Карачун плеснул в стаканы самогона, покрутил свой стакан за донышко, задумчиво сказал:
— Да, смерть приходит к нам по требованию. И это вовсе не моя выдумка. К примеру, один человек не выдержал трудностей — залез в петлю. Сам востребовал свою кончину. Другой голодовку объявил — опять же сам себе смерть заказал. Или возьми бандита, который переступил черту закона. Он сознательно приговорил себя к расстрелу. По собственной воле лишает себя жизни досрочно. Такой казус происходит сплошь и рядом.

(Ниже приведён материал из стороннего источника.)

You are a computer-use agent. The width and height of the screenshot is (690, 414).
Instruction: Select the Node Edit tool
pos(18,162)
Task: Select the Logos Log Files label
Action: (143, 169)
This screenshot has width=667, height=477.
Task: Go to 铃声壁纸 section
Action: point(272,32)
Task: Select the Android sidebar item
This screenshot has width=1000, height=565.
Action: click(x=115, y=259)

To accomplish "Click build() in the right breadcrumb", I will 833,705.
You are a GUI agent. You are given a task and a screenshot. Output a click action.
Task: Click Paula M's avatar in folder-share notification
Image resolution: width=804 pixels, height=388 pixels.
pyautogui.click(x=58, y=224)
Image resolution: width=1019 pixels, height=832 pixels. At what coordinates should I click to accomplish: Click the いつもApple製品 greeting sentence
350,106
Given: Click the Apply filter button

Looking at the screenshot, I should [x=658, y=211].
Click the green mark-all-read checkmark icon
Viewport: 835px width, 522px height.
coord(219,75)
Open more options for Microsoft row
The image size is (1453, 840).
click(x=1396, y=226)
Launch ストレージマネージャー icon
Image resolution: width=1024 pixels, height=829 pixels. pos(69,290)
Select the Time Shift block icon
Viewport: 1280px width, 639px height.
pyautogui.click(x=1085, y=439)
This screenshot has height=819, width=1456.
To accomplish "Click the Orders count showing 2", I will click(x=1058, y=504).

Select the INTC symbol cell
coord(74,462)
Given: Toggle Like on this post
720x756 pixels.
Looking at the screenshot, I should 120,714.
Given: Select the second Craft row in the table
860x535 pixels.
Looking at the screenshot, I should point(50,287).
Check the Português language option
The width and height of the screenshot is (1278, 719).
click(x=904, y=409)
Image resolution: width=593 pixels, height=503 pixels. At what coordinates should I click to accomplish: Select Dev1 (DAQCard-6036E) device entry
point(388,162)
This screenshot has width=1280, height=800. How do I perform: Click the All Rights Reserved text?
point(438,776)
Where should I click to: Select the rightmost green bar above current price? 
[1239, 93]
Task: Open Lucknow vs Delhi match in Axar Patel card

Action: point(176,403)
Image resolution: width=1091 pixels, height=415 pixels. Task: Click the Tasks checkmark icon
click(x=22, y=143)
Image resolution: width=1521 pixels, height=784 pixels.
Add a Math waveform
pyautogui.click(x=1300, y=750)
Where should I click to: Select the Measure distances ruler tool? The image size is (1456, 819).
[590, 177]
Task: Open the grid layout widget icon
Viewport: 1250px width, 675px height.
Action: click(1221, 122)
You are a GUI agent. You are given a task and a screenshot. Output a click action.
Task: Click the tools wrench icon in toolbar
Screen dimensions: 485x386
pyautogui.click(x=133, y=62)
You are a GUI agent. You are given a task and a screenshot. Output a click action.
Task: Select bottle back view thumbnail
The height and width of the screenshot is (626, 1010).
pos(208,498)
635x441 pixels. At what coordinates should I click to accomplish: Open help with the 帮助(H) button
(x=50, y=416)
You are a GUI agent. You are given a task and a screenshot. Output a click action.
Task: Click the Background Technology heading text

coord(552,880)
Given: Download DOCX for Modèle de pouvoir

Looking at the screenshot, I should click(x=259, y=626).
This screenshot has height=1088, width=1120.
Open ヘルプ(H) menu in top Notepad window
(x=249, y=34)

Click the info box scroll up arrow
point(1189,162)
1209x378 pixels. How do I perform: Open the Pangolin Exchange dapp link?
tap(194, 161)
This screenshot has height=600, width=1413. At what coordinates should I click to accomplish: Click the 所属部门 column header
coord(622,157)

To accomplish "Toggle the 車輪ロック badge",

— Ну, а как вы объясните уход из жизни тех, кто прожил долгую жизнь? — с усмешкой спросил Александр, в тайне надеясь, что его вопрос заведёт «кума» в тупик. — Не залазил в петлю, не объявлял голодовку, не нарушал законов? Просто жил и жил себе, пока старость не наступила.
— Ты думаешь, подловил меня на ложных утверждениях? — скривился в ухмылке Карачун. — Вовсе нет. Спрошу тебя: что делает человек, став немощным в старости? И сам тебе отвечу: просит смерти, потому что жить без смысла ему становится невмоготу. Так-то вот.
«Кум» поднёс стакан ко рту и залпом выпил.
— Ты, Сано, ешь, давай, не стесняйся. Когда ещё выпадет такой день, чтобы поесть от пуза? — сказал он назидательно. — Новый хозяин, поговаривают, лютый мужик. Никому поблажки не позволяет. Который день голову ломаю, как облегчить твою жизнь на оставшийся срок.
— Вы не беспокойтесь напрасно, Николай Павлович. Оставьте всё, как есть. На два года вперёд в судьбу не заглянуть, да и поменять в ней что-либо невозможно, — тоном обречённого проговорил Александр. — Авось, выхилю как-нибудь, не сдохну бесславно раньше срока. Вы же сами утверждаете: смерть без востребования не приходит.